I find that somewhat interesting that Baghdad was on his lips, too, within 3 hours of the attack.
And then there's this one:
TERRIFIC COLUMN BY DEROY MURDOCK: He has it dead right, about reacting and overreacting. Quote:
"[O]ver the long term, political leaders must exercise extreme caution about overreacting to these staggeringly severe circumstances. Those who have called for government control of Internet-encryption technology, monitoring of the movements of cell-phone users and similar surveillance techniques will demand these and other steps in the aftermath of these disasters. In the name of fighting terrorism, such steps may be appealing. However, American leaders and voters alike should be very careful about embracing measures today that will leave citizens less free in the long run in an effort to catch criminals in the here and now. The Bill of Rights must not collapse with the Twin Towers.

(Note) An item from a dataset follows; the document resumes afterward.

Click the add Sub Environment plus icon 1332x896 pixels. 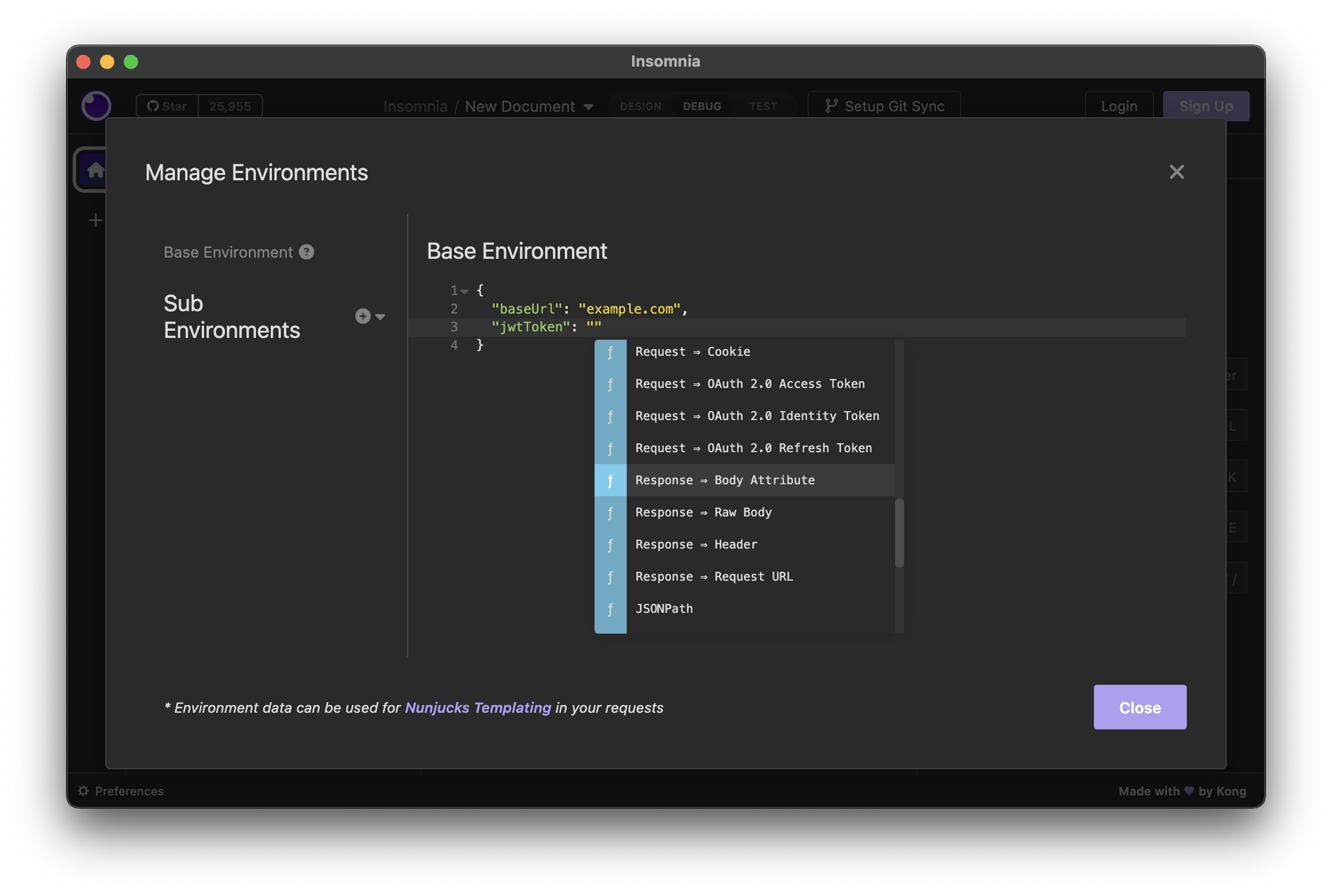[x=362, y=316]
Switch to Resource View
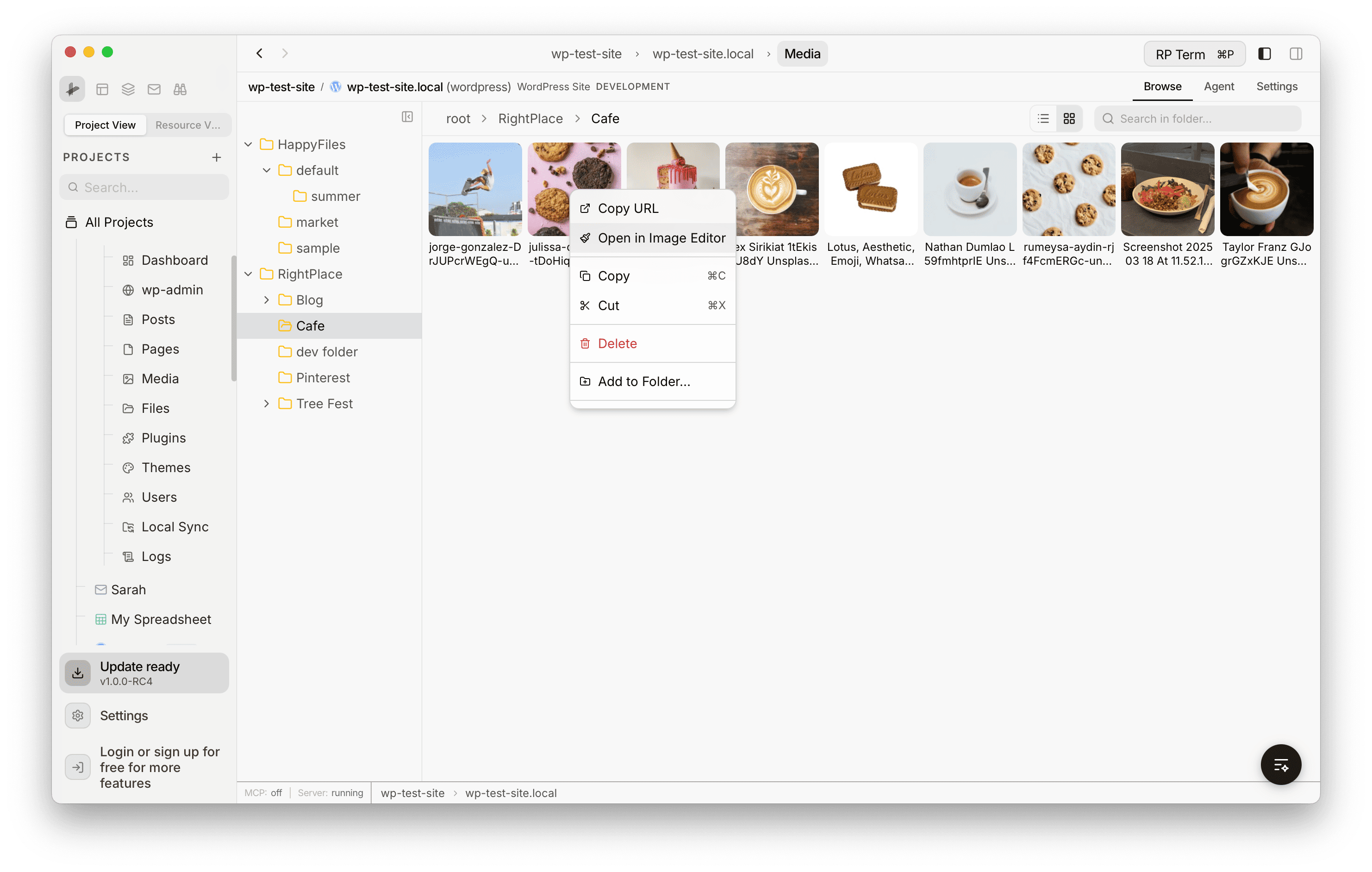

American officials should feel no such restraint about retaliating against whatever group or nation perpetrated these acts of war. Any country that gave aid and comfort to whomever did these things should be treated as if its president were at the controls of one of the flying bombs that so tragically found its target."
Well said. I should add that holding these countries responsible is appropriate, but there have to be limits. Right now, somewhere in Washington, somebody is probably working on some grandiose scheme to retaliate in a way that will kill most Arabs and annex the oil. I hope that such dumb ideas wind up on the cutting-room floor where they belong.
And this one, from back when Glenn was a libertarian and not a glibertarian:
THE SENATE has approved a bill allowing warrantless taps of Internet traffic. This is one of those losses of freedom I was talking about. It may (and should) be ruled unconstitutional. But it shouldn't be passed at all.
Would this have prevented Tuesday's attacks? No, because we didn't know who to tap. Has the FBI wanted this for years anyway, under a variety of excuses (drug dealers, organized crime, kiddie porn, whatever the flavor of the week was)? Yes. Is this bureaucratic opportunism? Yes again.
If the bill can't be stopped, opponents in the House should insist on a sunset provision -- say in two years. If it hasn't proved its usefulness by then, it should be scrapped. But really, it should be scrapped now.
I'd love to see somebody compare these fairly reasonable statements to those of today.